**Data for this task**

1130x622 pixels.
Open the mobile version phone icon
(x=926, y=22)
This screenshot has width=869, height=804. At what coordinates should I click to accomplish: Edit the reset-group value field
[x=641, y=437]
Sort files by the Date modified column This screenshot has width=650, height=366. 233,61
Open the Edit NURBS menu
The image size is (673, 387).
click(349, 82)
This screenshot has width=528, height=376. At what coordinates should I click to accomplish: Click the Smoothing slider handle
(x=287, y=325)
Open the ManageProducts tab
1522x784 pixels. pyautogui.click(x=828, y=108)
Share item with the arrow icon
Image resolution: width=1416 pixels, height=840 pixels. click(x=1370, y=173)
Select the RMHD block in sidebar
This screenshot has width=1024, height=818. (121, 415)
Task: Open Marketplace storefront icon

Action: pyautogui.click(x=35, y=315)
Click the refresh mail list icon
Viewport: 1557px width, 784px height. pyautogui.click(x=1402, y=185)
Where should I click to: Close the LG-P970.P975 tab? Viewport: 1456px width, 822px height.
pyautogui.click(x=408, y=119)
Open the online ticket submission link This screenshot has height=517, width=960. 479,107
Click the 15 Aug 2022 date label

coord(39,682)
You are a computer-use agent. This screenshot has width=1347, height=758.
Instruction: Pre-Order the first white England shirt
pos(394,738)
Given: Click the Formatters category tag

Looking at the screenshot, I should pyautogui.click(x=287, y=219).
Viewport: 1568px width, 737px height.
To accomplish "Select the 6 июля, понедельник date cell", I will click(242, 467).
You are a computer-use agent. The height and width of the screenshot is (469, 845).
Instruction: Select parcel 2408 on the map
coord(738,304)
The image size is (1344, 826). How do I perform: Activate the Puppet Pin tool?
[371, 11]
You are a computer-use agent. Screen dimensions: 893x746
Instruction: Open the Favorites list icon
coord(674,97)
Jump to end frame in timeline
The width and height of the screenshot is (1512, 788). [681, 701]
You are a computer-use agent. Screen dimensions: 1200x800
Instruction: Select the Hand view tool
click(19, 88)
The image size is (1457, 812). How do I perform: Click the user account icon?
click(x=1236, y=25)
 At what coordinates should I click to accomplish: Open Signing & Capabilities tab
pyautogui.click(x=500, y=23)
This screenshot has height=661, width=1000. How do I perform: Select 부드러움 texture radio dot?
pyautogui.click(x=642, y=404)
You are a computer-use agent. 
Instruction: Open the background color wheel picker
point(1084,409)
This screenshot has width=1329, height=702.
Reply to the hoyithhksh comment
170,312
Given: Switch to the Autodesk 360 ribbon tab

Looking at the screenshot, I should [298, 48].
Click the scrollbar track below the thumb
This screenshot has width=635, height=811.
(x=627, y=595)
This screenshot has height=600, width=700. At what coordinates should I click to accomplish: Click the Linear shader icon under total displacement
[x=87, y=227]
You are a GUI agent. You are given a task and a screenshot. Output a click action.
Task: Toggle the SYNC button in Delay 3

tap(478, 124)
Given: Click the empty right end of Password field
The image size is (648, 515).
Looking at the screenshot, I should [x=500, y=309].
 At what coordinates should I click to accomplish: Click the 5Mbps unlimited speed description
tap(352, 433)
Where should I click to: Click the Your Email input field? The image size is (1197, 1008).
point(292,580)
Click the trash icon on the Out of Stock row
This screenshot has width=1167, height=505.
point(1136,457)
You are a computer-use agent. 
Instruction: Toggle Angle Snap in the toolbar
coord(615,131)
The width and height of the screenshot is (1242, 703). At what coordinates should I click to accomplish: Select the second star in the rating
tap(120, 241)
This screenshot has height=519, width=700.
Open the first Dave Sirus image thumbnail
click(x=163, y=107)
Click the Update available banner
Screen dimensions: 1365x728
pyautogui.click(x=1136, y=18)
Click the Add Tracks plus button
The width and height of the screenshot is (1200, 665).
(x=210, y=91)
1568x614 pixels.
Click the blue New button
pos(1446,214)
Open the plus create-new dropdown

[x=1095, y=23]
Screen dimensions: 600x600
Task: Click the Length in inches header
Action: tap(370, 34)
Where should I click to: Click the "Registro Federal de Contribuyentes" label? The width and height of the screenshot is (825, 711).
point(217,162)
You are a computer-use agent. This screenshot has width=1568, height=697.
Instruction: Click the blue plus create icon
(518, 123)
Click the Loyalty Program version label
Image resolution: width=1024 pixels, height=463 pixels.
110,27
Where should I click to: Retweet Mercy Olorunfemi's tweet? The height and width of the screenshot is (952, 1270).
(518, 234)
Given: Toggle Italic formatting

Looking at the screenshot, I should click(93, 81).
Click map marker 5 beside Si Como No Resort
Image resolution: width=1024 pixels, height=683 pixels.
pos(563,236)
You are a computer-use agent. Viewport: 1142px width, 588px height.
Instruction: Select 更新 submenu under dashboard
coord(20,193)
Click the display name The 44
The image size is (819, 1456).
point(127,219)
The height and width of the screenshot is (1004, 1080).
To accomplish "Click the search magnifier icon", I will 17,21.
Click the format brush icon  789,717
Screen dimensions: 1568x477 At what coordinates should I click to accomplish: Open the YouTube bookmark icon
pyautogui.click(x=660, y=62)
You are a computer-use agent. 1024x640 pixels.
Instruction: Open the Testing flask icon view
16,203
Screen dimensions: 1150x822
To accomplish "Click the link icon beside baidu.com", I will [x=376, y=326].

**Job**
Render every nonblank line of the material above as a Markdown table with two columns, "Row" for the row number and "Text" for the line itself.

**Solution to this exercise**
| Row | Text |
|---|---|
| 1 | 1130x622 pixels. |
| 2 | Open the mobile version phone icon |
| 3 | (x=926, y=22) |
| 4 | This screenshot has width=869, height=804. At what coordinates should I click to accomplish: Edit the reset-group value field |
| 5 | [x=641, y=437] |
| 6 | Sort files by the Date modified column This screenshot has width=650, height=366. 233,61 |
| 7 | Open the Edit NURBS menu |
| 8 | The image size is (673, 387). |
| 9 | click(349, 82) |
| 10 | This screenshot has width=528, height=376. At what coordinates should I click to accomplish: Click the Smoothing slider handle |
| 11 | (x=287, y=325) |
| 12 | Open the ManageProducts tab |
| 13 | 1522x784 pixels. pyautogui.click(x=828, y=108) |
| 14 | Share item with the arrow icon |
| 15 | Image resolution: width=1416 pixels, height=840 pixels. click(x=1370, y=173) |
| 16 | Select the RMHD block in sidebar |
| 17 | This screenshot has width=1024, height=818. (121, 415) |
| 18 | Task: Open Marketplace storefront icon |
| 19 | Action: pyautogui.click(x=35, y=315) |
| 20 | Click the refresh mail list icon |
| 21 | Viewport: 1557px width, 784px height. pyautogui.click(x=1402, y=185) |
| 22 | Where should I click to: Close the LG-P970.P975 tab? Viewport: 1456px width, 822px height. |
| 23 | pyautogui.click(x=408, y=119) |
| 24 | Open the online ticket submission link This screenshot has height=517, width=960. 479,107 |
| 25 | Click the 15 Aug 2022 date label |
| 26 | coord(39,682) |
| 27 | You are a computer-use agent. This screenshot has width=1347, height=758. |
| 28 | Instruction: Pre-Order the first white England shirt |
| 29 | pos(394,738) |
| 30 | Given: Click the Formatters category tag |
| 31 | Looking at the screenshot, I should pyautogui.click(x=287, y=219). |
| 32 | Viewport: 1568px width, 737px height. |
| 33 | To accomplish "Select the 6 июля, понедельник date cell", I will click(242, 467). |
| 34 | You are a computer-use agent. The height and width of the screenshot is (469, 845). |
| 35 | Instruction: Select parcel 2408 on the map |
| 36 | coord(738,304) |
| 37 | The image size is (1344, 826). How do I perform: Activate the Puppet Pin tool? |
| 38 | [371, 11] |
| 39 | You are a computer-use agent. Screen dimensions: 893x746 |
| 40 | Instruction: Open the Favorites list icon |
| 41 | coord(674,97) |
| 42 | Jump to end frame in timeline |
| 43 | The width and height of the screenshot is (1512, 788). [681, 701] |
| 44 | You are a computer-use agent. Screen dimensions: 1200x800 |
| 45 | Instruction: Select the Hand view tool |
| 46 | click(19, 88) |
| 47 | The image size is (1457, 812). How do I perform: Click the user account icon? |
| 48 | click(x=1236, y=25) |
| 49 |  At what coordinates should I click to accomplish: Open Signing & Capabilities tab |
| 50 | pyautogui.click(x=500, y=23) |
| 51 | This screenshot has height=661, width=1000. How do I perform: Select 부드러움 texture radio dot? |
| 52 | pyautogui.click(x=642, y=404) |
| 53 | You are a computer-use agent.  |
| 54 | Instruction: Open the background color wheel picker |
| 55 | point(1084,409) |
| 56 | This screenshot has width=1329, height=702. |
| 57 | Reply to the hoyithhksh comment |
| 58 | 170,312 |
| 59 | Given: Switch to the Autodesk 360 ribbon tab |
| 60 | Looking at the screenshot, I should [298, 48]. |
| 61 | Click the scrollbar track below the thumb |
| 62 | This screenshot has width=635, height=811. |
| 63 | (x=627, y=595) |
| 64 | This screenshot has height=600, width=700. At what coordinates should I click to accomplish: Click the Linear shader icon under total displacement |
| 65 | [x=87, y=227] |
| 66 | You are a GUI agent. You are given a task and a screenshot. Output a click action. |
| 67 | Task: Toggle the SYNC button in Delay 3 |
| 68 | tap(478, 124) |
| 69 | Given: Click the empty right end of Password field |
| 70 | The image size is (648, 515). |
| 71 | Looking at the screenshot, I should [x=500, y=309]. |
| 72 |  At what coordinates should I click to accomplish: Click the 5Mbps unlimited speed description |
| 73 | tap(352, 433) |
| 74 | Where should I click to: Click the Your Email input field? The image size is (1197, 1008). |
| 75 | point(292,580) |
| 76 | Click the trash icon on the Out of Stock row |
| 77 | This screenshot has width=1167, height=505. |
| 78 | point(1136,457) |
| 79 | You are a computer-use agent.  |
| 80 | Instruction: Toggle Angle Snap in the toolbar |
| 81 | coord(615,131) |
| 82 | The width and height of the screenshot is (1242, 703). At what coordinates should I click to accomplish: Select the second star in the rating |
| 83 | tap(120, 241) |
| 84 | This screenshot has height=519, width=700. |
| 85 | Open the first Dave Sirus image thumbnail |
| 86 | click(x=163, y=107) |
| 87 | Click the Update available banner |
| 88 | Screen dimensions: 1365x728 |
| 89 | pyautogui.click(x=1136, y=18) |
| 90 | Click the Add Tracks plus button |
| 91 | The width and height of the screenshot is (1200, 665). |
| 92 | (x=210, y=91) |
| 93 | 1568x614 pixels. |
| 94 | Click the blue New button |
| 95 | pos(1446,214) |
| 96 | Open the plus create-new dropdown |
| 97 | [x=1095, y=23] |
| 98 | Screen dimensions: 600x600 |
| 99 | Task: Click the Length in inches header |
| 100 | Action: tap(370, 34) |
| 101 | Where should I click to: Click the "Registro Federal de Contribuyentes" label? The width and height of the screenshot is (825, 711). |
| 102 | point(217,162) |
| 103 | You are a computer-use agent. This screenshot has width=1568, height=697. |
| 104 | Instruction: Click the blue plus create icon |
| 105 | (518, 123) |
| 106 | Click the Loyalty Program version label |
| 107 | Image resolution: width=1024 pixels, height=463 pixels. |
| 108 | 110,27 |
| 109 | Where should I click to: Retweet Mercy Olorunfemi's tweet? The height and width of the screenshot is (952, 1270). |
| 110 | (518, 234) |
| 111 | Given: Toggle Italic formatting |
| 112 | Looking at the screenshot, I should click(93, 81). |
| 113 | Click map marker 5 beside Si Como No Resort |
| 114 | Image resolution: width=1024 pixels, height=683 pixels. |
| 115 | pos(563,236) |
| 116 | You are a computer-use agent. Viewport: 1142px width, 588px height. |
| 117 | Instruction: Select 更新 submenu under dashboard |
| 118 | coord(20,193) |
| 119 | Click the display name The 44 |
| 120 | The image size is (819, 1456). |
| 121 | point(127,219) |
| 122 | The height and width of the screenshot is (1004, 1080). |
| 123 | To accomplish "Click the search magnifier icon", I will 17,21. |
| 124 | Click the format brush icon  789,717 |
| 125 | Screen dimensions: 1568x477 At what coordinates should I click to accomplish: Open the YouTube bookmark icon |
| 126 | pyautogui.click(x=660, y=62) |
| 127 | You are a computer-use agent. 1024x640 pixels. |
| 128 | Instruction: Open the Testing flask icon view |
| 129 | 16,203 |
| 130 | Screen dimensions: 1150x822 |
| 131 | To accomplish "Click the link icon beside baidu.com", I will [x=376, y=326]. |